16 mai 2012

Un Numide en Amérique du Nord - 152-

Cinquantenaire 1962-2012
’Tout progrès humain ne peut être …  
qu’un progrès total
Gustave Thibon que j’ai cité précédemment a été, semble t’il, une référence pour bien des journalistes algériens de la rédaction d’El Moudjahid dés sa fondation. C’est ainsi que dans le numéro 4, en page 81, et sous le titre ‘’la république algérienne sera un état moderne’’, Réda Malek écrivait au paragraphe 6 : ««dans cet ensemble, si l’Algérie répudie ‘’ses maîtres’’… . Personne ne sera plus menacé dans ses libertés. (…). Et les musulmans libérés des contraintes coloniales, connaîtront, enfin, la joie d’avoir un pays, une patrie»».
Pour souligner ce qui précède il convoque ce philosophe qui considère que  ‘’Tout progrès humain ne peut être, en effet, qu’un progrès total. Et c’est pour ne vouloir élever qu’une partie de lui-même que l’homme tout entier s’écroule’’. Citation prémonitoire ou simple expression vis-à-vis d’un assujettissement rejeté par tous ? Une chose est certaine c’est qu’aujourd’hui cette même citation est de mise.
Mieux encore, la réponse à la question suivante est d’actualité : L’Algérie attendue par ceux qui ont combattu pour qu’elle soit libre et indépendante a-t-elle réussi à relever un de ses principaux défis, à savoir, celui de la durée de la gouvernance qui voulait le bonheur de tous ?
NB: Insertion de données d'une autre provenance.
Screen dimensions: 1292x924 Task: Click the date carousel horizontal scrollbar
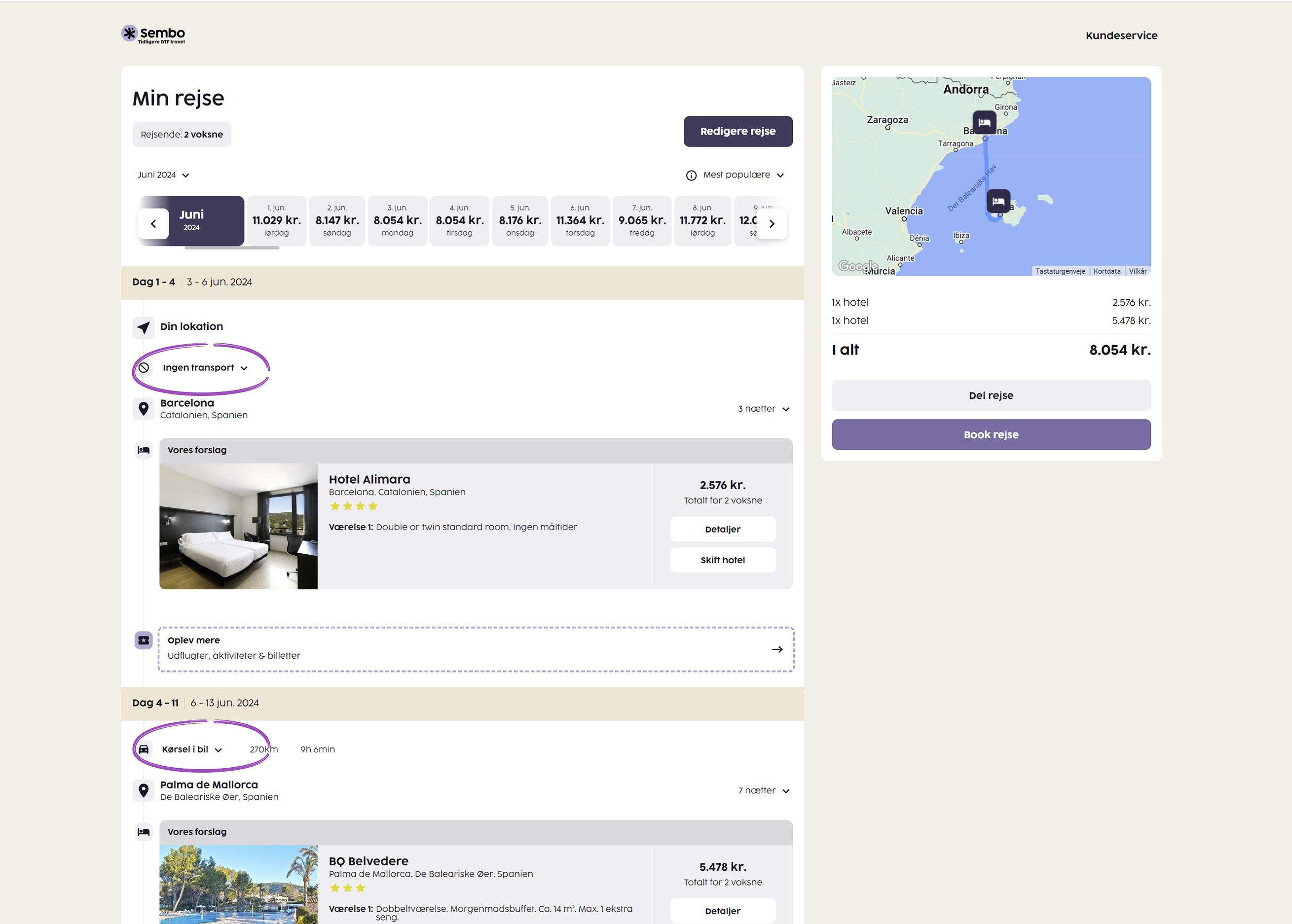232,248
De nos jours, beaucoup plus qu’hier, et encore moins que demain l’Algérien, simple citoyen, à la fois rebelle et pacifique, en fait durant toute son évolution, aspire au progrès et à la modernité sans renier pour autant son identité et les caractéristiques de sa personnalité.
Pourtant, c’est surtout par et dans son itinéraire temporel et spatial qu’il se distingue des indus-occupants – spoliateurs et expropriateurs - et des gouvernants de son pays, quelques soient les noms dont ils s’affublent. La différence entre les premiers et les seconds se situe dans la perception que chacun a du citoyen.
Les premiers ont toujours voulu son asservissement, son aliénation, sa soumission, son acculturation … les autres veulent presque la même chose mais au nom de la révolution de Novembre ils se sont accaparés de tous les attributs des vainqueurs même si souvent ils crient que seul le peuple est souverain.